Big Tech Myths And Facts: Vision Pro, Google Culture, Digital Ad Market Edition

It’s a weird time for Big Tech. Technology companies are setting revenue and profitability records yet conducting deep rounds of layoffs as they try to figure out computing’s next act. AI and mixed reality have plenty of promise, but they’re expensive to develop and no sure thing. Flagship businesses, meanwhile, don’t stop their ebbs and flows just because something cool is on the horizon. The result is flux: a mix of high hopes, euphoria, and confusion.

This week, Alphabet, Amazon, Meta, Microsoft, and Apple all reported earnings, and we got a glimpse into what’s real and what’s not as we looked at their numbers. So, for the first time — and likely not the last in this murky moment — let’s look at some big tech myths and facts in February 2024.

Myth: The Vision Pro will be meaningful for Apple in the near to mid-future

The way Tim Cook talks about the Vision Pro, you’d think he’s seen god in there. On Thursday, he called it “a revolutionary device, built on decades of Apple innovation,” and said it was years ahead of its competitors. Apple brought in $119.58 billion in the most recent quarter, yet the Vision Pro is expected to reach a max of $4 billion in revenue by 2027, according to Morgan Stanley. Despite the initial hype, this device won’t be close to its mature, mass-market version until 2030, and perhaps later. As Reality Labs has been to Meta, the Vision Pro could be a money-losing albatross for Apple. While Apple would certainly like to see near-term results, the real bet is that Vision Pro will pay off way down the road

Fact: Apple has a China problem

Apple has bet big on China, with approximately 20% of its iPhone revenue coming from the country. But adoption of Chinese phones in the region is hurting Apple’s business, and it might be a major impediment to future growth. Apple’s sales in Greater China shrank nearly 13% last quarter, its only region where sales fell. And though the company broke a streak of four consecutive quarters of revenue contraction, its guidance suggested its revenue will shrink again next quarter. Not ideal for the world’s second most valuable public company.

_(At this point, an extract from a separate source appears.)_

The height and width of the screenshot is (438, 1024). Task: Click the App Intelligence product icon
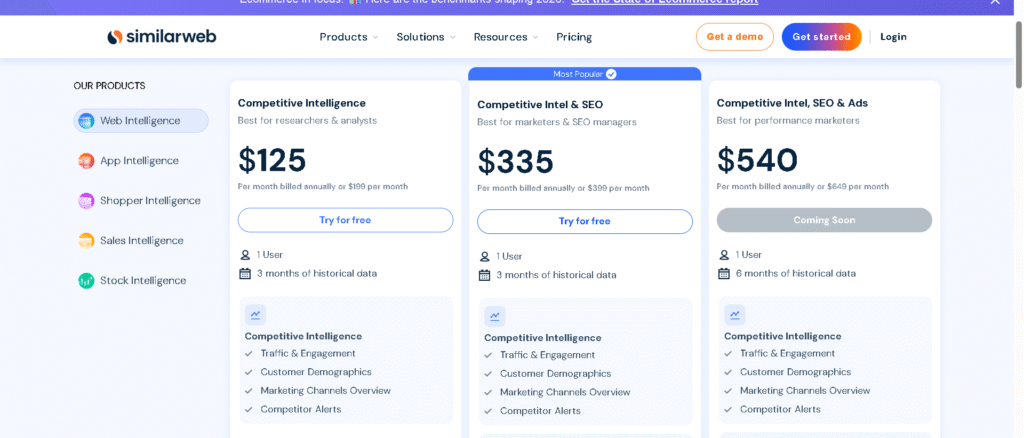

Fact: Google’s culture is holding it back

Google’s executives were unusually frank as they spoke with analysts this week about their culture. Explaining the company’s recent job cuts, Google president Ruth Porat made clear the intent is to kick the company’s culture into gear, not specifically to improve margins. “We talked a lot this quarter about organizational efficiency and structure,” she said, “and we’re focused on removing layers to simplify execution and drive velocity.” In non-jargon speak, that means Google’s leadership recognizes the company’s moving too slow, and will cut managers it believes have allowed that slowness to take root.

Myth: The digital advertising business is struggling

Meta added an incremental $7 billion in ad revenue this past quarter, a growth number that by itself would be a top-ten annual ad business globally. Alphabet grew its ad business by $6 billion on the quarter, and that growth alone would be the 11th biggest ad business outside of China. Amazon, meanwhile, grew its ad business by about 25% last year, coming in at $47 billion. These stats come from Madison and Wall, a firm run by superstar advertising analyst

Brian Wieser, and indicate that the digital ad market is roaring. No slowdown here.

Fact: AI is already a big business

Microsoft now has 53,000 customers using its Azure AI service to train and run AI models. It’s one thing to add a service for existing customers, but the company said that one-third of those 53,000 customers are new to Azure over the past year. That top-line growth shows a surge of developers running to build with AI and paying well for it. Microsoft’s cloud revenue grew 24% overall in 2023.